Case study: Current, a social expression company with a strong emphasis on family-oriented seasonal items, expanded its novelty Easter basket stuffers to include many non-candy alternatives and religious items. Target audience: Parents who want to teach their little ones the traditional meaning of Easter.
Skip the Obvious First Answer, and Then Go Deeper
When looking for creative theme ideas, collaborate with staff members outside of merchandising (e.g., marketing, customer service, creative). Ask them to help you see your bestsellers in new ways. Challenge them to skip the first natural grouping area and probe for the second and third best ideas. These could lead to some surprising and unexpected themes that just might make your customers stop on the spread and buy.
Case study: L.L. Bean recently created a customized fashion theme out of its bestselling canvas tote bag. These signature bags now are available in many trendy colors and prints, which change with the seasons. And all can be personalized so customers feel as if they had a hand in creating a tote just for them. L.L. Bean put fun into a normally utilitarian product category and created a theme that’s expandable and brand-relevant.
Use Your Brand Filter
When brainstorming a list of potential themes, double check that they represent your brand well and don’t stretch you too far out of your core product categories. A few risky products can be OK — even planning a calculated risky spread is OK -- but be sure your themes match your brand’s identity and the personality you’ve built for it. Think of themes as retailers do when creating store windows and intriguing displays. Will your customers easily understand them? And most importantly, do they serve to showcase and enhance individual products within those themes?

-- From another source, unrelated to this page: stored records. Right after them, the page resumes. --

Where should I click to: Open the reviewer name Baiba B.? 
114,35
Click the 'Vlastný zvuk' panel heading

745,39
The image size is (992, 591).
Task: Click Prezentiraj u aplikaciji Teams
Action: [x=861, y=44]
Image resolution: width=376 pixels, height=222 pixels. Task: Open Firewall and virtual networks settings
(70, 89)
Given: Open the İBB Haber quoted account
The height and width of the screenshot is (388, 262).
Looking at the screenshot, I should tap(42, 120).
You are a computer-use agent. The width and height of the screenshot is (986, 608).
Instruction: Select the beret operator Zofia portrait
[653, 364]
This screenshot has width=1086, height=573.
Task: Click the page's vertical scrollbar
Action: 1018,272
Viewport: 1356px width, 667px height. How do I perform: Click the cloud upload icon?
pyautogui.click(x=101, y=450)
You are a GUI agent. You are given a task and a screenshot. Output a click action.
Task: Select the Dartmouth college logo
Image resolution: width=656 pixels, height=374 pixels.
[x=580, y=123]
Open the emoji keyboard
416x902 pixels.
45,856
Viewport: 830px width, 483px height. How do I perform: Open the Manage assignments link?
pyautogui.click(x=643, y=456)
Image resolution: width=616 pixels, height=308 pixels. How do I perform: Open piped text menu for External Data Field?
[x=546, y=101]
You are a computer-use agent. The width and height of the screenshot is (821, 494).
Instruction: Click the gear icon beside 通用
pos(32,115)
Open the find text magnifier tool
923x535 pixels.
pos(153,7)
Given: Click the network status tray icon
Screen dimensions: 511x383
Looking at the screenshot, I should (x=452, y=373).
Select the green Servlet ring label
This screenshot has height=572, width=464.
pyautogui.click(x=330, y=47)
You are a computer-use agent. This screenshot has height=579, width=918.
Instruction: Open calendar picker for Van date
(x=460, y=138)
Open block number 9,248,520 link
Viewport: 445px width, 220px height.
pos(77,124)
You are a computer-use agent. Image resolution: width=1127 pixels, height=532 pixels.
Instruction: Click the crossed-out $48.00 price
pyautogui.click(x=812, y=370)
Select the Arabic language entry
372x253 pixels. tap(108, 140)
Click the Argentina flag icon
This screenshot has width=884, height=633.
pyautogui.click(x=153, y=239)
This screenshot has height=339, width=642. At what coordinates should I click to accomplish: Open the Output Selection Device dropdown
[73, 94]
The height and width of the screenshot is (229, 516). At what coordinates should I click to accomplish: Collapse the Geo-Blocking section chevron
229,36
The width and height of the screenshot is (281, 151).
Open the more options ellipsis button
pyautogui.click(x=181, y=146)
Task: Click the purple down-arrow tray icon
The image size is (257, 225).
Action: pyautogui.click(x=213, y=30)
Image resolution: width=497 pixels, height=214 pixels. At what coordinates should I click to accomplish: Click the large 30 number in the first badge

Create an Upfront Plan With Your Pagination in Mind
Once you’ve brainstormed and filtered your theme ideas, sketch all of this out on paper. Where will those new themes fit in your overall catalog pagination? Will each spread be themed, or will five or six themes carry your whole assortment. What happens to key products that fall out of these pre-planned themes? Work your themes strategically and intentionally as part of your overall merchandising plan.